Saint Pius V Catholic Saint

CATHOLIC SAINTS 28-12-2023, 19:38

st.Pius V

 

Saint Pius V

Catholic Saint

Saint Pius V-Dominican monk, Inquisitor general, pope

Feast Day : April 30 (formerly May 5)

 

 

Also known as: Michael Ghisleri, Michele Ghisleri, Pope of the Rosary

 

 

Pius V is remembered as one of the most important popes of the Counter-Reformation. He was born Michael Ghisleri in Bosco (near Alessandria), Italy, on January 17, 1504. His impoverished family could not afford to send him to school, and he had to assist his father as a shepherd. He was occupied with this one day when two passing Dominican friars struck up a conversation with him. Recognizing his virtuousness and intelligence, they asked for permission from his parents to take him with them. Thus, Michael left home at the age of 12. After two years of study, in 1518, he donned the Dominican habit at the Voghera priory and, as a novice, was sent to Lombardy. He was ordained a priest in 1528, and returned home for the first time since his departure with the friars to say his first Mass, only to find that Bosco had been razed by the French. He found his parents in a nearby town, however, and after saying Mass, began his career as a lector in theology and philosophy.

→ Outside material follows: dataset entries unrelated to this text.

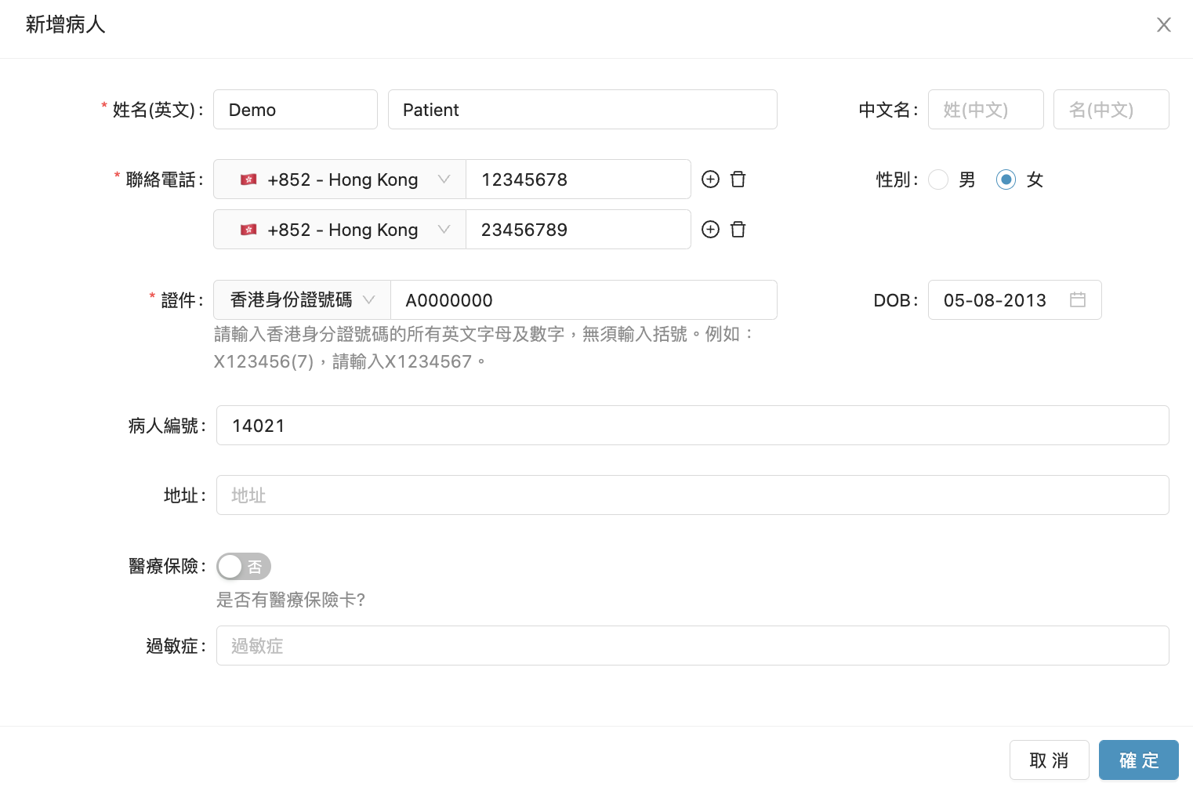
Task: Toggle the 醫療保險 switch on
Action: tap(244, 566)
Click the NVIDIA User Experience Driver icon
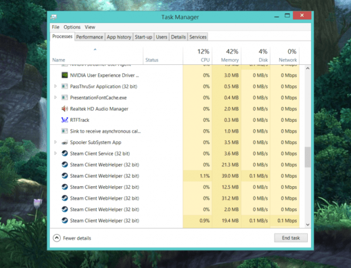 click(64, 75)
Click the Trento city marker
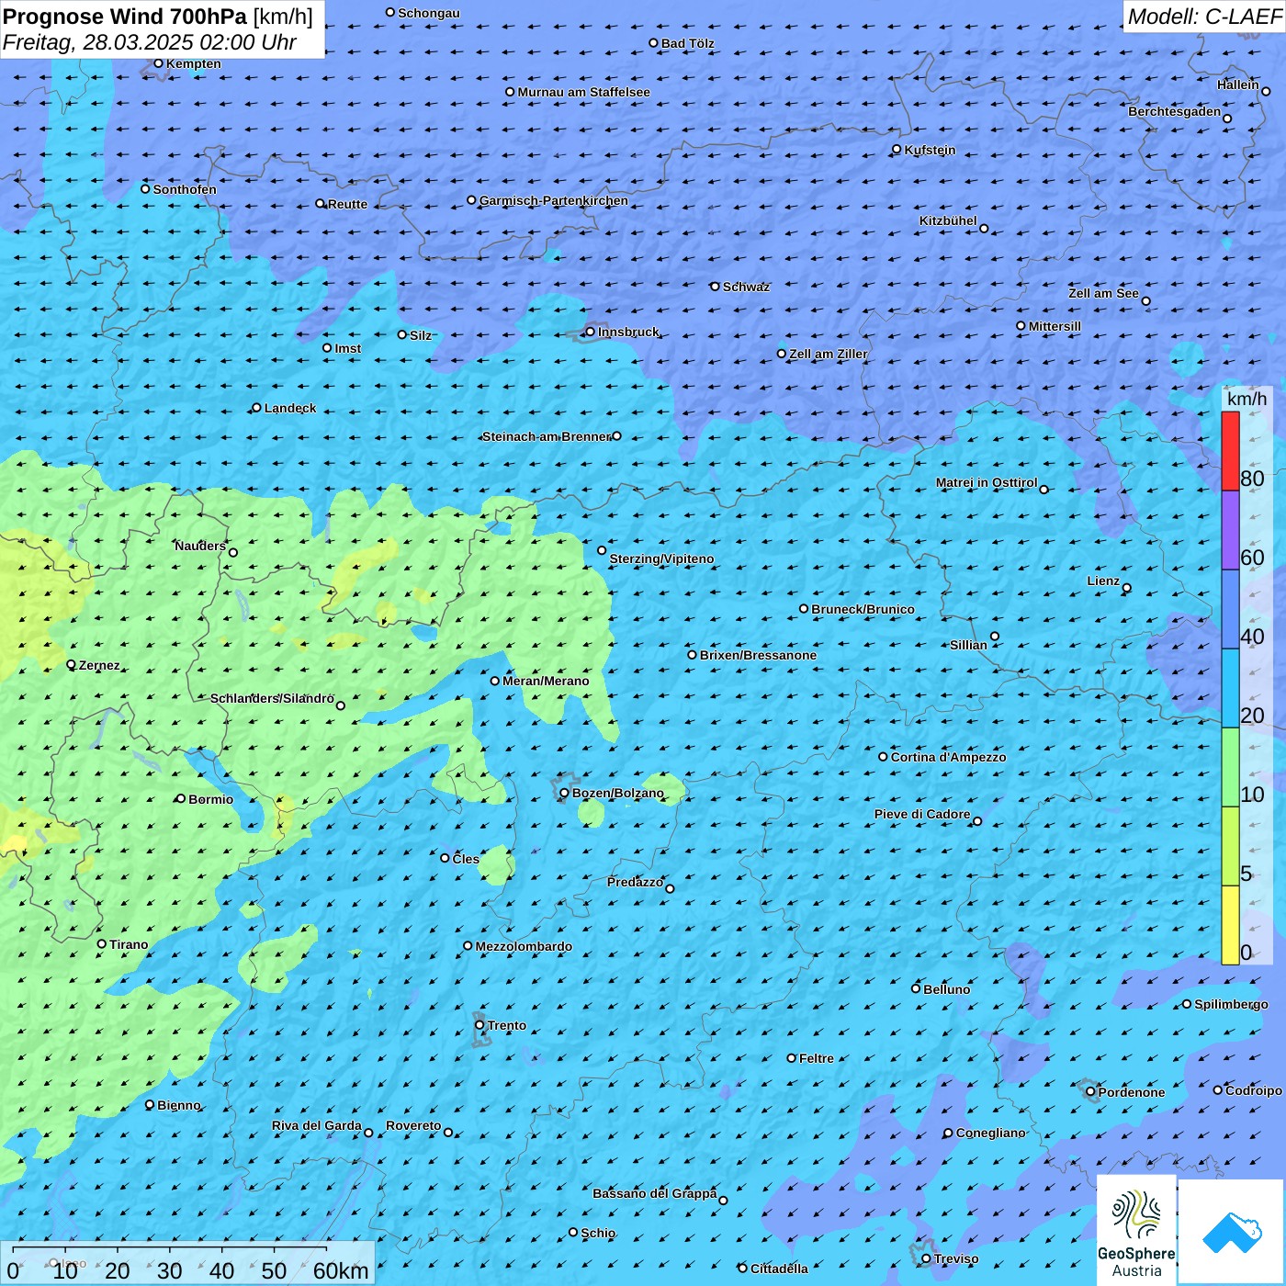 479,1025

He also served as master of novices and was elected prior of several Dominican houses.

 

He was a model of piety and austerity: He fasted, did penance, spent hours in meditation and prayer, and always traveled on foot and without a cloak, speaking to his companions only of religious matters. Michael’s reputation for defending the faith won him the appointment as inquisitor at Como, Italy, where many of his brethren had died as martyrs to Protestant heretics. Michael set out to quell the traffic in sacrilegious books smuggled over the Alps from Switzerland. He was ambushed on several occasions and some complicated plots were launched against him, but these only made him more determined to place the situation before the pope in Rome. In 1556, Pope Paul IV (r. 1555–59) made Michael bishop of Nepi and Sutri and appointed him inquisitor in Milan and Lombardy; he named him inquisitor general for all of Christendom the following year. In 1559, Pope Pius IV (r. 1559–65) appointed him bishop of Mondovi. In his official capacities, Michael opposed not only the heresies of the day but also all policies he considered mistaken. Thus, he opposed Pius IV when he wanted to admit Ferdinand de’ Medici to the Sacred College at age 13 and worked to defeat German emperor Maximilian II’s attempt to abolish ecclesiastical celibacy. Pius IV died early in 1565 and on January 7 Michael was elected his successor and took the name Pius V. In the Vatican, Pius continued his religious observances, meditating on his knees before the Blessed Sacrament at least twice a day. He visited hospitals and sat at the bedsides of the sick and dying. He washed the feet of the poor and embraced lepers. It is said that an English nobleman converted to Catholicism after he saw Pius kiss the feet of a beggar covered with ulcers. He forbade bull fights and relegated prostitutes to distant parts of the city.

 

He enforced the discipline of the Council of Trent, reformed the Cistercian order and supported missions to the New World, India, China and Japan. The signal concerns of his pontificate, however, were combating threats from Protestantism in Europe and Islam in Asia. After the Knights of St. John in Malta were defeated by the Turks in 1565, he rallied forces for what was to be the last of the Crusades. He appointed John of Austria the leader and in 1567 collected from all convents one-tenth of their revenues to help pay for the war. He ordered public prayers and increased his own supplications in support of the endeavor. When the Christian fleet finally sailed out to meet the enemy, all had received the sacraments, and all were saying the rosary. Their small fleet of 200 ships was insignificant compared to the Turkish armada. Yet when they met at the battle of Lepanto on October 6 and 7, 1571, they won, dealing the Turks a blow from which they were never to recover. Pius was immediately aware of the victory.

 

He was working with his cardinals when he suddenly flung open the window and, looking up at the sky, cried out: “A truce to business; our great task at present is to thank God for the victory He has just given the Christian army.” In commemoration of the triumph, he instituted the Feast of the Rosary for the first Sunday of October and added the invocation, “Mary, Help of Christians,” to the Litany of Loreto. Pius was in the midst of trying to form another crusade to march against the Turks when he died on May 1, 1572. His last words were: “O Lord, increase my sufferings and my patience!” His relics are enshrined at Santa Maria Maggiore in Rome. In art, Pius is shown reciting a rosary or kissing the feet of a crucifix. He also is depicted with a fleet in the distance.